Document excerpt
+--

On Tue, Oct 17, 2023 at 2:23 PM Julien Lejeune 
<[email protected]<mailto:[email protected]>> wrote:
Hi all!

Luke and Mark, thank you for your helpful insights.

I haven't solved the problem yet, but I give you a little feedback anyway.


To be clear, if you connect directly via SSH without Guacamole, the cat takes 
4s. When using Guacamole with a defined SSH connection, it takes 1 minute 37 
seconds.

It's probably worth noting that we don't make any specific claims (that I can 
recall) about Guacamole being faster than a native SSH (or RDP) connection - 
or, at least, not without some better definitions of the characteristics of 
those connections. If I'm wrong about that, and we have made those claims 
somewhere, then please someone jump in and correct me :-). Guacamole is 
designed to perform reasonably well over connections that have elevated latency 
and lower bandwidth, as it can adapt to those conditions, usually better than 
the native protocols. It's also designed to give the user a single clientless 
interface using only a web browser, with no additional software, and is able to 
make those connections available via HTTP/HTTPS/WSS, which are pretty standard 
ports and protocols to have open across network boundaries. And, while, most of 
the time, performance should be comparable to - and may be faster than - other 
SSH clients, there are definitely some situations you're going to hit where the 
nature of the connection and what you're trying to do is better-suited for a 
native client.

+--

Given data
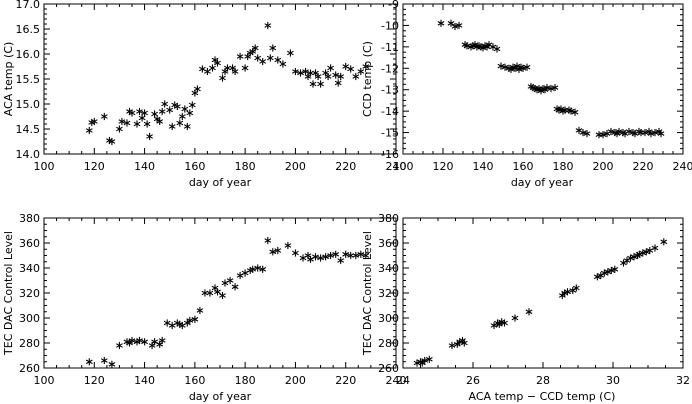  What do you see at coordinates (220, 182) in the screenshot?
I see `panel-0-xlabel: day of year` at bounding box center [220, 182].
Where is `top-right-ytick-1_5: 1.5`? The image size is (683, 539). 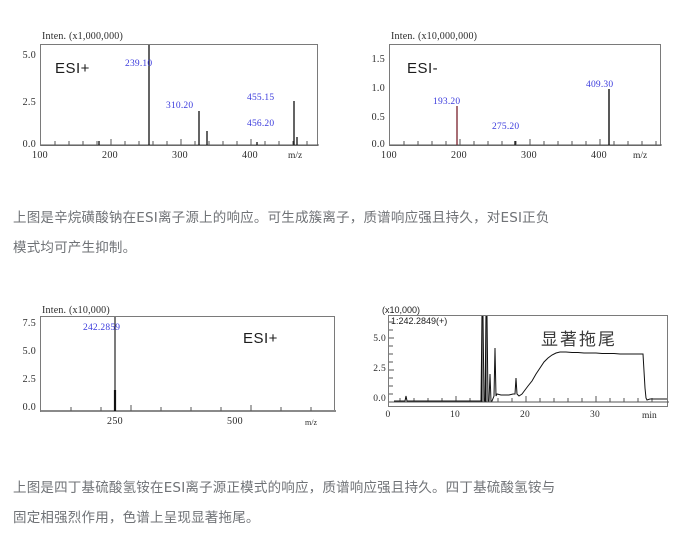 top-right-ytick-1_5: 1.5 is located at coordinates (378, 60).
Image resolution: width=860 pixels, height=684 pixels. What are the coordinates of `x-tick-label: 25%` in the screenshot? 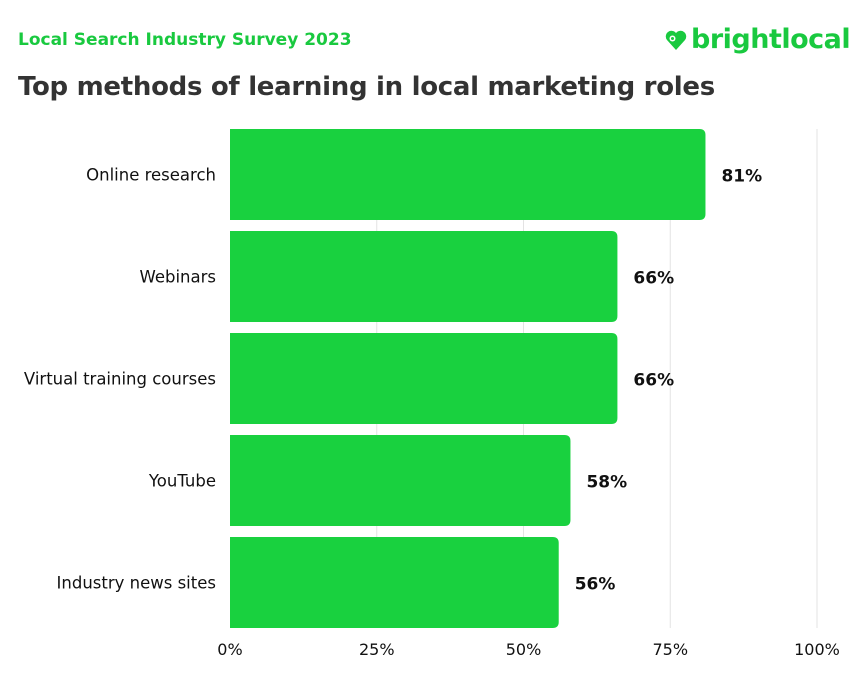 It's located at (377, 650).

+--

Required work
a - Repeat this part of the Guacamole email word for word, starting with "On Tue, Oct" and going on through "your helpful insights.".
b - Answer these questions using the Guacamole email:
(i) How long does the cat take over a direct SSH connection without Guacamole?
(ii) How long does it take with Guacamole using a defined SSH connection?
(iii) Over what kinds of connections is Guacamole designed to perform reasonably well?
c - Pick up the email about Guacamole's SSH performance after its last sentence, and continue it.

Answers to the exercise
a -
On Tue, Oct 17, 2023 at 2:23 PM Julien Lejeune 
<[email protected]<mailto:[email protected]>> wrote:
Hi all!

Luke and Mark, thank you for your helpful insights.

b -
(i) 4 seconds.
(ii) 1 minute 37 seconds.
(iii) Connections that have elevated latency and lower bandwidth.

c -
If your client computer is relatively "close" to the SSH server (in the 
single-digit ms range), and you're doing some very display-intensive things 
(cat /dev/urandom, or tailing a very verbose log file, etc.), I would fully 
expect that the platform-native SSH client is going to render the output of the 
SSH connection much more efficiently than the Guacamole combination where the 
SSH protocol has to be turned into Guacamole (series of images going one-way 
and keystrokes and mouse movements going the other way) and then rendered by a 
web browser.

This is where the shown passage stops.